Meanwhile, Clyde Scott, head of the Vicksburg District Emergency Operations Center, said the District will go to Phase One operations late next week when the Mississippi reaches 44 feet at Vicksburg. That means the District will begin working closely with the levee boards in the district to patrol levees and to get people and equipment ready in the event they are needed.

“We met with the District commander (Col. Anthony Vesay) yesterday to go over our plans and staffing requirements,” Scott said

The New Orleans District is already actively battling the effects of the high water.

The water is pushing sediment down the river, too, and that’s clogging up the shipping channels at the mouth of the Mississippi River.

“I’m burning money earlier and faster than previous years,” said Joaquin Mujica, the New Orleans Corps’ Mississippi River operations manager.

He said four hopper dredges are busy clearing Southwest Pass, the main point of entry to the river from the Gulf of Mexico.

“We have some pretty good water coming. It’s so early in the year, and that’s one of the things that is causing us some concern,” said Larry Banks, watershed division chief at the Mississippi River Commission-Mississippi Valley Division.

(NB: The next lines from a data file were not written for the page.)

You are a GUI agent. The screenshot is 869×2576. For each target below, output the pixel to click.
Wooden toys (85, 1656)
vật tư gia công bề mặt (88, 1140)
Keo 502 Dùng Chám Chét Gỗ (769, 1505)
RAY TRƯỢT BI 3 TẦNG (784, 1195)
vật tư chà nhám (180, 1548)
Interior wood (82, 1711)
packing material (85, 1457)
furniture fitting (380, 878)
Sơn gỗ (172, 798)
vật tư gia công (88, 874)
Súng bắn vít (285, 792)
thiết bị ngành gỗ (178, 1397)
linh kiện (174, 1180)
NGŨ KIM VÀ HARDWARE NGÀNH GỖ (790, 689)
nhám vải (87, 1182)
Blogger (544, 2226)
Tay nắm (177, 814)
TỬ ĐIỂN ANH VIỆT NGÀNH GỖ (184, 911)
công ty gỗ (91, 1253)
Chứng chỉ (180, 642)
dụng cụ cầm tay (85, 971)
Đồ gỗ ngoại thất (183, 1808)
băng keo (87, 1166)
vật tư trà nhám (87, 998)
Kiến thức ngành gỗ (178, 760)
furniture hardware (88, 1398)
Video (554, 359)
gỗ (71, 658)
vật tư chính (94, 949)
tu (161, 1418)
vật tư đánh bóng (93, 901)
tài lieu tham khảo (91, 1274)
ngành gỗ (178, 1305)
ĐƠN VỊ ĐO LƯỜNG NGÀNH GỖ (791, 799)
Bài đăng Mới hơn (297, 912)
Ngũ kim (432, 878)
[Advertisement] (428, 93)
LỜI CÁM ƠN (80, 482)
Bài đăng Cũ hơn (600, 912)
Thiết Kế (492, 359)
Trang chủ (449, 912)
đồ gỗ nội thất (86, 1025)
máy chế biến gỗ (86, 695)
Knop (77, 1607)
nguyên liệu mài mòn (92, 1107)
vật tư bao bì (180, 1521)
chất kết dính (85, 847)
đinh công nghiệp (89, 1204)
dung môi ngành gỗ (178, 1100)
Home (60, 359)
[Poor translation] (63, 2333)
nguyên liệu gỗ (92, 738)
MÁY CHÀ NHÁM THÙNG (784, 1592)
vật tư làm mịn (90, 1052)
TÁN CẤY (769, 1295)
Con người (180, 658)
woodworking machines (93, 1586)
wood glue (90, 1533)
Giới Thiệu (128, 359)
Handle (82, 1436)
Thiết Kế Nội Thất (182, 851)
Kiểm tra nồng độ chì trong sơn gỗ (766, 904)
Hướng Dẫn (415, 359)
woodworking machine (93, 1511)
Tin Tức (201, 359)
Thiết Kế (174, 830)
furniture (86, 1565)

Already high waters have caused problems for river traffic on the Ohio River and minor flooding in low-lying areas outside the levees that hold the river’s water in.

“Last week we had 4 to 8 inches of rain over a good part of the lower Missouri, upper Mississippi and the Ohio river basins and that’s pushed river levels to well above flood stages,” Banks said. “It will put water into homes, camps, businesses along a 900-plus mile reach of the river.”

It’s too early to tell if the high waters are a sign of trouble ahead for this river valley that has seen devastating floods.